▶ Exercise aim
One figure is the whole answer: the number of lines below that contain the word "Toggle".

Collected data entries:

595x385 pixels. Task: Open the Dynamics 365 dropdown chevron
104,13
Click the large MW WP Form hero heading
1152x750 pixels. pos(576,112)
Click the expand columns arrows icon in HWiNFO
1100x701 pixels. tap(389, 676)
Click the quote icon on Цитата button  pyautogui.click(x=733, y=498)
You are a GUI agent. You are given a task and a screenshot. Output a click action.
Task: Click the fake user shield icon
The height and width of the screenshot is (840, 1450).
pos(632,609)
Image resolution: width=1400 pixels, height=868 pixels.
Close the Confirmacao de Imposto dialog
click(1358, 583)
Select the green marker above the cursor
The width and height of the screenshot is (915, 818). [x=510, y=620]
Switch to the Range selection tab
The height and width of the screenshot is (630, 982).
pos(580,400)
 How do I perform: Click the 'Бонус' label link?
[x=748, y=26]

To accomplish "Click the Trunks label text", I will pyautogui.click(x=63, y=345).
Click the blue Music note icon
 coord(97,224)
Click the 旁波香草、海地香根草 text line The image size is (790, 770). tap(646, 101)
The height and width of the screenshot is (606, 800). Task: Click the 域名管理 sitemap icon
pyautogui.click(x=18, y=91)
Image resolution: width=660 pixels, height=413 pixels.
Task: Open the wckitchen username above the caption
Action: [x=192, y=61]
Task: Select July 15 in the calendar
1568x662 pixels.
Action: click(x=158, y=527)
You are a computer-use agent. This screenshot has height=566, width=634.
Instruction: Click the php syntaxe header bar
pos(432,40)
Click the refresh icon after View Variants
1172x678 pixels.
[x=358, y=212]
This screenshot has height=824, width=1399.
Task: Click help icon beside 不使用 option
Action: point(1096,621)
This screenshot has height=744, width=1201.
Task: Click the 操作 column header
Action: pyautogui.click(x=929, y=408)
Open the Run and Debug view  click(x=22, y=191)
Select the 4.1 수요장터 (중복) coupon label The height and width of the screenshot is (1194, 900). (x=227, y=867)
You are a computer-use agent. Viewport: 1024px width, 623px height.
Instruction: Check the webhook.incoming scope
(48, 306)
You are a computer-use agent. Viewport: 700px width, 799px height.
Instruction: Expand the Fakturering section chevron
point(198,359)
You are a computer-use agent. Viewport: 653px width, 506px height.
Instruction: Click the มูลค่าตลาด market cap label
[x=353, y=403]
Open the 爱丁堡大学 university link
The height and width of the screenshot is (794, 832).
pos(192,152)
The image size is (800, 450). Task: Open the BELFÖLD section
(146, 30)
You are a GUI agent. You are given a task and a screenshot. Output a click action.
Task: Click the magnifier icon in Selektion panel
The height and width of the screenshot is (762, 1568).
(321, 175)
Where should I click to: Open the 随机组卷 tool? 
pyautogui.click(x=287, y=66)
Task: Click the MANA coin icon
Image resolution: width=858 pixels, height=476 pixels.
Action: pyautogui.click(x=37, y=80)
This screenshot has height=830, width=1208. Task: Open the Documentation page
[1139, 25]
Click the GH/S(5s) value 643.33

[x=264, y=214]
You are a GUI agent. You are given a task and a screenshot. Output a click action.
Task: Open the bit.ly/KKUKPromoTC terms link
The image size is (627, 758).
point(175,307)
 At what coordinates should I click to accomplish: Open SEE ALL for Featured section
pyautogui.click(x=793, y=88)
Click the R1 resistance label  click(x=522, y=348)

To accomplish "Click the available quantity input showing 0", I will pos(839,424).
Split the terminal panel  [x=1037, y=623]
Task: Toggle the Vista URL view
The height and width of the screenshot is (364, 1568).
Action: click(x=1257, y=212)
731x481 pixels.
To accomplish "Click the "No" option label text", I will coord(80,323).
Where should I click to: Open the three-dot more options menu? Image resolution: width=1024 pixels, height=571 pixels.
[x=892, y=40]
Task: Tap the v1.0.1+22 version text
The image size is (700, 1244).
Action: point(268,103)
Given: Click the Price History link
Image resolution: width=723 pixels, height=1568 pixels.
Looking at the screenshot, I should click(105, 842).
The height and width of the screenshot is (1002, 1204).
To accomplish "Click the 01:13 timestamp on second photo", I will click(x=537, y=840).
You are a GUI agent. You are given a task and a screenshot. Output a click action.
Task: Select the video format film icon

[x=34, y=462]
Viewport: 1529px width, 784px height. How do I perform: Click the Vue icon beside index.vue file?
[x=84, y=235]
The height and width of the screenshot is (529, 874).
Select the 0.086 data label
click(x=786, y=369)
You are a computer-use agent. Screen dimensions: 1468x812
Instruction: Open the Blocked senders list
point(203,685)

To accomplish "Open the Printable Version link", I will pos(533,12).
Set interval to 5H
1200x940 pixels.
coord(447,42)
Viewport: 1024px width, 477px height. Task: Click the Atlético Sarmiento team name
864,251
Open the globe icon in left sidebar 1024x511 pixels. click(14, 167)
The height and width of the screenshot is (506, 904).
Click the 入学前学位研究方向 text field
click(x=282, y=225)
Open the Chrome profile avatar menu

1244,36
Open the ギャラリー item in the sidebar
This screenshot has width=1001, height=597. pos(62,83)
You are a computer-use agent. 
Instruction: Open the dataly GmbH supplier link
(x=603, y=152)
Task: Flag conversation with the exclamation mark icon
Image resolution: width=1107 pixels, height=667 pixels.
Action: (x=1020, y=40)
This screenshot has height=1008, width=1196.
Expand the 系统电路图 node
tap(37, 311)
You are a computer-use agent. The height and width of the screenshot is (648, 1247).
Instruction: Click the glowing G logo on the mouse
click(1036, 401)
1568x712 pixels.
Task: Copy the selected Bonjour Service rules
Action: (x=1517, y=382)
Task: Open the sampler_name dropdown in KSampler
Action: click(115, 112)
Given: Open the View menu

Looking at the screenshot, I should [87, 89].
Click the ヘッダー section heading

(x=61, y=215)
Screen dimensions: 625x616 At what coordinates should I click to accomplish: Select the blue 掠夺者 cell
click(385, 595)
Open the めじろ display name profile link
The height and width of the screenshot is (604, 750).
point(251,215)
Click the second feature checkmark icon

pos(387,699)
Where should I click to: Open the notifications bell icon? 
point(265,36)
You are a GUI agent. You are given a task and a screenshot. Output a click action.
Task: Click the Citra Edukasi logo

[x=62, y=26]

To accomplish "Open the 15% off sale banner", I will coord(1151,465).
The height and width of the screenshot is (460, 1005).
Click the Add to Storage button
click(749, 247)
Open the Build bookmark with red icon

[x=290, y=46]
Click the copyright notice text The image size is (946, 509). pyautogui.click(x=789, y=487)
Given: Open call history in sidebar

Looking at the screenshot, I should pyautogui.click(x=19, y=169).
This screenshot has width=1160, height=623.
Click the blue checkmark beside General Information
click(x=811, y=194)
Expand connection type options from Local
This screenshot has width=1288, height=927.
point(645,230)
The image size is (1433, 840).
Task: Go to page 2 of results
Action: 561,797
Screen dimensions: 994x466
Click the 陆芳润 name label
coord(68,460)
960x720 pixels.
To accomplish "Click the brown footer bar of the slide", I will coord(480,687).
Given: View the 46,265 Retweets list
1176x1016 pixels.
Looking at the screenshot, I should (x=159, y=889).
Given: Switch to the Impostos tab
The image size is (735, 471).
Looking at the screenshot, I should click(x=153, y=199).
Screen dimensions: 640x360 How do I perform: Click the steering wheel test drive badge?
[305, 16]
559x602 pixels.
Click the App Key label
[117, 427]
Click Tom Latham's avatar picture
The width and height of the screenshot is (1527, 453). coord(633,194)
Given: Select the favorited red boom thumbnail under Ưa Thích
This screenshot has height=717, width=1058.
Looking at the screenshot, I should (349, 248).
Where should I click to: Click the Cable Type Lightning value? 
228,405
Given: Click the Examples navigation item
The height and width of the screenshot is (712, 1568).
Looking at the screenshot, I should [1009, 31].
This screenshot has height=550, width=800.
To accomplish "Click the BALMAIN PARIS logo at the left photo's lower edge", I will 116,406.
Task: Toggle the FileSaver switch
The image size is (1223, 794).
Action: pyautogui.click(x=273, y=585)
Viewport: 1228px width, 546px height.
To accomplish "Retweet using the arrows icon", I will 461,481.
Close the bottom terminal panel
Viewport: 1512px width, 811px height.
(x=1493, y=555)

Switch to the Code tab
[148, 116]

▶ Answer section
2